Motoko Furuhashi

Residence Necklace

Materials:  Steel, road segment

Dimensions: 20 x 3 x 2 inches

My current work highlights the stress between the geometry of manmade objects and damages created through urban decay. Each obstruction is an unwelcome presence that is disruptive to the ecology of an artificial environment. In challenging the perfectionist ideals that urban environment represent; my use of site-specific art as a medium expands the conceptual meaning and purpose of the object, giving me the freedom to play with the audience’s view of time and location. This operates on the premise that objects do not exist without perception.
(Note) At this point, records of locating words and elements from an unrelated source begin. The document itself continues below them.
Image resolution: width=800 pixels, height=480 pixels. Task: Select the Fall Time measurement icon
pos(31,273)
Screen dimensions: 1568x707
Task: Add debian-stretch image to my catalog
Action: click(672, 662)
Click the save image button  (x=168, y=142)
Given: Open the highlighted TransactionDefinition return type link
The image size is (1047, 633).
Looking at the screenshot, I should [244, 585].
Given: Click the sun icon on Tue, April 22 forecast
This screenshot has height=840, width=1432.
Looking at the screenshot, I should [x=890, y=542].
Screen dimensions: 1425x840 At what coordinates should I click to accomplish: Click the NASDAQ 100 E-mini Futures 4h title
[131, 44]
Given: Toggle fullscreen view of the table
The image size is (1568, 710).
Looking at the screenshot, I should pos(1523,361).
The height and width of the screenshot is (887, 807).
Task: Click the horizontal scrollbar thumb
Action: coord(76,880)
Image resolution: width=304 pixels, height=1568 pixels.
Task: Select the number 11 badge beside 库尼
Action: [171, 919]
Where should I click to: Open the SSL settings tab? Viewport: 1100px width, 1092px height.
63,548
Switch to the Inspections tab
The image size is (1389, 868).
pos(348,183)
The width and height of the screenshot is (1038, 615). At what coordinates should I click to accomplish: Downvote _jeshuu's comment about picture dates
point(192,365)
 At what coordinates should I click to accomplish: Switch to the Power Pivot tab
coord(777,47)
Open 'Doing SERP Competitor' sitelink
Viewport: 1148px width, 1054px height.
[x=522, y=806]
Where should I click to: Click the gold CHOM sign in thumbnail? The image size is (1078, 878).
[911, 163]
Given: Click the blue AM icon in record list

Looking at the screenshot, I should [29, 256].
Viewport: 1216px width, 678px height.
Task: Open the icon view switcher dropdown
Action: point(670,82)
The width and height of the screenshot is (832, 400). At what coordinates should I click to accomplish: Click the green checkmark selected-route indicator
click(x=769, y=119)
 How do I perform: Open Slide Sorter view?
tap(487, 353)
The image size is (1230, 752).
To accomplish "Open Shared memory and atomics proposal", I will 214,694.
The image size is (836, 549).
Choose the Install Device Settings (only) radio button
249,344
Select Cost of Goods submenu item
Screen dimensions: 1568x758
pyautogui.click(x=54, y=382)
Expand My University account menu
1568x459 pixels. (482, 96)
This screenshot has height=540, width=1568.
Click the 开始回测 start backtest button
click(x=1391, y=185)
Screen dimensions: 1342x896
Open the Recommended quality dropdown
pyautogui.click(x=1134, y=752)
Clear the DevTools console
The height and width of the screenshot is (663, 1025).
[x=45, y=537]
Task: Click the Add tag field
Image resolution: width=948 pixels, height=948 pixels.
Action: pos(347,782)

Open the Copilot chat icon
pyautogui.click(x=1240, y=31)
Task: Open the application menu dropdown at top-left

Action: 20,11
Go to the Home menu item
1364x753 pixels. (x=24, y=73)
Leaving the viewer subjected to my use of the site as a narrative for authenticity and significance. Furthermore, the use of site relevant objects outside of their initial placement leaves room for interpretation allowing the viewer draw conclusions as to the objects worth. This is characterized by my selection of “insignificant” objects as the focal point. Relevant to the site from which it has been excavated, each found object is a unique representation of the interrelationships between time, location, perception, and importance.

About the Artist:

Motoko Furuhashi was born in 1982 in Tokyo, Japan and moved to the US to pursue a career as an artist and educator. While growing up in Tokyo, she received her introduction to art from her grandfather. Her recent works has been inspired by her experiences traveling around the world with her family. She received her Masters of Fine Art degree from the University of Illinois at Urbana-Champaign. Currently, she is appointed as an Assistant Professor at New Mexico State University. Her work has been exhibited nationally and internationally including at the Museum of Contemporary Art Chicago, the Houston Center for Contemporary Craft, and the Oakland Museum of California, Nobana Art Works in Ginza in Japan, and Alliages in France.